As an anti-state libertarian, who used to fancy himself a minarchist and, before that, a free-market conservative, I never had much use for Ralph Nader. I always considered him a paternalistic statist ' someone who saw himself as wise and prudent enough to tell us what kind of cars we should drive, with which countries we should trade, what kind of healthcare we could have, and what our employment contracts should include. Indeed, Nader always presented himself as not only omniscient enough to tell us what we should do, but also arrogant enough to petition the state to forcibly impose his choices upon us.

For years I called him Darth Nader, and debated his followers in public forums at UC Berkeley, always pointing out that he never upheld civil liberties as highly as they deserved to be upheld and that he didn't understand economics and the failings of central planning. I considered him worse than Al Gore in 2000, more statist than Bill Clinton in 1996, a cranky candidate whose socialism placed him left of the Democrats, and more statist than the statist quo politicians who ruled America . Whereas the Republicans and Democrats eroded our liberty, Ralph Nader always seemed, in my mind, to advocate its wholesale abolition and replacement with some sort of anti-corporate enviro-whacko utopian socialist bureaucracy.
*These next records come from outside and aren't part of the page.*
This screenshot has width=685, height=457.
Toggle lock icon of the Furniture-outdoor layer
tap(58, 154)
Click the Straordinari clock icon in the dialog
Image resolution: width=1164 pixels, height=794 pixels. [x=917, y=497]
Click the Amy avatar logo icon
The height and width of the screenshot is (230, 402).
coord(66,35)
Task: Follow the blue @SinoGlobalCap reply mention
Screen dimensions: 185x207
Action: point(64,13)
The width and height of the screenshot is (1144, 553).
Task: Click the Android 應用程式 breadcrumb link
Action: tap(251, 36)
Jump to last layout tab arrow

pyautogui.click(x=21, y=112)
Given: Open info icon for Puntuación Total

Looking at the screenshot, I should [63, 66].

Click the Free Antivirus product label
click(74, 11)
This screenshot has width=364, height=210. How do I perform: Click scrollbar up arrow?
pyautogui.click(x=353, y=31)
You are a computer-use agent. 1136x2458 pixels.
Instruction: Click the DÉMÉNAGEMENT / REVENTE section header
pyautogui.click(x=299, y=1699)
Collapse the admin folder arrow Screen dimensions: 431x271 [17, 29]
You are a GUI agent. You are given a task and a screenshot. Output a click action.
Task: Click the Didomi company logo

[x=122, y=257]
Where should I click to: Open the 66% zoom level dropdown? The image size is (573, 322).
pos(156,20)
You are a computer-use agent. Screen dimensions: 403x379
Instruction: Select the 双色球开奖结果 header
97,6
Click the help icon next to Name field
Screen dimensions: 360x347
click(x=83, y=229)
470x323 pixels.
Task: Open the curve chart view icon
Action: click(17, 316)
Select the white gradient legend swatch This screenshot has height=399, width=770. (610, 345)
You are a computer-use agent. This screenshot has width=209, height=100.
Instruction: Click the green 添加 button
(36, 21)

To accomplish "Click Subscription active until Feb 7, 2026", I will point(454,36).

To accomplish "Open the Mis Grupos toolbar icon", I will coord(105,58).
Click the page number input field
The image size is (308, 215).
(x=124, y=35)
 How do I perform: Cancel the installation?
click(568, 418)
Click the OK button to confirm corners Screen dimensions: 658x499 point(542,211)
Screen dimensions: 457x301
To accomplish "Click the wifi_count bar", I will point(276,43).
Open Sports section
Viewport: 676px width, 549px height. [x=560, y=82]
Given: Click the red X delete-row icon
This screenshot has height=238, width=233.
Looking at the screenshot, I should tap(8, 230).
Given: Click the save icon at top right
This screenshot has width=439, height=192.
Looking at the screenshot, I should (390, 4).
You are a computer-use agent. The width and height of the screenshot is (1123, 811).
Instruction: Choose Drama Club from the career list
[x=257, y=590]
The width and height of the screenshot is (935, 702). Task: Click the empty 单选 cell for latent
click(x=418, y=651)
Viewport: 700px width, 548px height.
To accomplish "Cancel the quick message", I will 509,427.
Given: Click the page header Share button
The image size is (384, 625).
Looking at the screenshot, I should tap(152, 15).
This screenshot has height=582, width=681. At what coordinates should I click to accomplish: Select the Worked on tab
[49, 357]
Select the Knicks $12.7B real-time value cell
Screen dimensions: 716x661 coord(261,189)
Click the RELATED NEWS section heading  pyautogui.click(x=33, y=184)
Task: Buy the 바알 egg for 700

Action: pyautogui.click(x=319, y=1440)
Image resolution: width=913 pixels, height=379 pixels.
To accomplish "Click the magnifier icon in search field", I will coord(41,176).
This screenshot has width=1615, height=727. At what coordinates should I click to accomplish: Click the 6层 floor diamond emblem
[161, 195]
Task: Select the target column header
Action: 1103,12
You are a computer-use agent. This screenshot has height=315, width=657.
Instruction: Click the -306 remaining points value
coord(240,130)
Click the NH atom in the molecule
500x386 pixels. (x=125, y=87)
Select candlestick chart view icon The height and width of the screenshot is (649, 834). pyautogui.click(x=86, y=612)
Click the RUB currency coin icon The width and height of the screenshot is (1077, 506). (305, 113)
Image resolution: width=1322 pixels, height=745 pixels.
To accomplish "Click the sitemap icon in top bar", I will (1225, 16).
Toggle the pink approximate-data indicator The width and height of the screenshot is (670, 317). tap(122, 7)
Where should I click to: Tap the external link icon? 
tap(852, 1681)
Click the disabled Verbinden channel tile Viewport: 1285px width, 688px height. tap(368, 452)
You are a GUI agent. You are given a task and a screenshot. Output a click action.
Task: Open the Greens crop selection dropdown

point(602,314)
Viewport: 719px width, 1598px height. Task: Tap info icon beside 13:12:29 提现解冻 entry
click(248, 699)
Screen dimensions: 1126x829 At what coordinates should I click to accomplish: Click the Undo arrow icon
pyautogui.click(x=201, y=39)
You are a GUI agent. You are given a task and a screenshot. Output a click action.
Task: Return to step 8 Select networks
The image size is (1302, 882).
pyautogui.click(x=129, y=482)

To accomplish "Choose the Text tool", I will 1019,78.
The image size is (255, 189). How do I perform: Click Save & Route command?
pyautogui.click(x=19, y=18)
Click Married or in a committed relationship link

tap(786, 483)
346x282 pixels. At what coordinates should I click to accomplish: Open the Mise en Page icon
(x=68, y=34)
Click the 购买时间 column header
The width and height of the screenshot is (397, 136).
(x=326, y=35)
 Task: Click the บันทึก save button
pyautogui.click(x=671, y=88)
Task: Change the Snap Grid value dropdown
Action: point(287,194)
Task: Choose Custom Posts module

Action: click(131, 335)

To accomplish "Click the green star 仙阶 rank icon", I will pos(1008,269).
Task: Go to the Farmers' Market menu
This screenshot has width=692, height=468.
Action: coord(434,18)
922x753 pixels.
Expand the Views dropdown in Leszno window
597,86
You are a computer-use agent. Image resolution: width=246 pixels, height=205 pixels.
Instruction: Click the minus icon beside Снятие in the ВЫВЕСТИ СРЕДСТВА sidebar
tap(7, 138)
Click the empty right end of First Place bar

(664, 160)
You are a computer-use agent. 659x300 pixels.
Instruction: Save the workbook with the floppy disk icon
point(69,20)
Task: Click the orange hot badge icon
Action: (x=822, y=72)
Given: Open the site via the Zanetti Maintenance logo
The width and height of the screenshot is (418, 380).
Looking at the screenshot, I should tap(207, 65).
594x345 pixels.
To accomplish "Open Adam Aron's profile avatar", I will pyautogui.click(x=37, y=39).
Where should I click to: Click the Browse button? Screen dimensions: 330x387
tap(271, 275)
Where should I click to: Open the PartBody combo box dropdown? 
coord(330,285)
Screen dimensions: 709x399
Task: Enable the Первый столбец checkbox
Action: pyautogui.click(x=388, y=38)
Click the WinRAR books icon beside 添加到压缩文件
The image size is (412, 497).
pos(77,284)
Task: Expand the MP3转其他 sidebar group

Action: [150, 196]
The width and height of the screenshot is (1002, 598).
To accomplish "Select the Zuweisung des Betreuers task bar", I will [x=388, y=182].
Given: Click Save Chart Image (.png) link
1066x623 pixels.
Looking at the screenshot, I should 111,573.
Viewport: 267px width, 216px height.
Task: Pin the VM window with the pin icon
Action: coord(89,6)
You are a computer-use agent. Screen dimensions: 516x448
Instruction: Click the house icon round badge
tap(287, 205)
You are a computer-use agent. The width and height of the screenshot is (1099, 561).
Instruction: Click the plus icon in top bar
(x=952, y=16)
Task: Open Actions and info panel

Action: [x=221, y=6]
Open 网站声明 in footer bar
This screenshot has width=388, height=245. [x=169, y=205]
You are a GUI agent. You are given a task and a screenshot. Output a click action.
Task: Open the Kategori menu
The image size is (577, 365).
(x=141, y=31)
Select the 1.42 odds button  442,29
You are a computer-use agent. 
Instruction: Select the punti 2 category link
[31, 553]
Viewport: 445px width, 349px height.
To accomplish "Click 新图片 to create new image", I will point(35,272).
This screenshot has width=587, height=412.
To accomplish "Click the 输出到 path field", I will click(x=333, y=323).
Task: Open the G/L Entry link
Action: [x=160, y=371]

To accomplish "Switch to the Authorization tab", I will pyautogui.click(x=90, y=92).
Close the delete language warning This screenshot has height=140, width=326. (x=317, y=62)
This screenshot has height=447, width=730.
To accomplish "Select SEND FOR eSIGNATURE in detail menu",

A while back I was reading a Justin Raimondo column that favorably referred to and linked to Nader's attack on 'corporate socialism.' I wrote a piece for STR on 'corporate state socialism' back in June, and although I did not write it until about two years after Nader addressed the topic, I hadn't seen Nader's piece until Justin's column, which came out about one month after mine. I was stunned to see that, although Nader clearly latches onto some prejudices and misconceptions and fails to see the forest for the trees, he made some observations quite similar to those that any free market libertarian might make:

'Under capitalism, businesses are supposed to sink or swim, which is still very true for small business. But larger industries and companies often have become 'too big to fail' and demand that Uncle Sam serve as their all-purpose protector, providing a variety of public guarantees and emergency bailouts . . . .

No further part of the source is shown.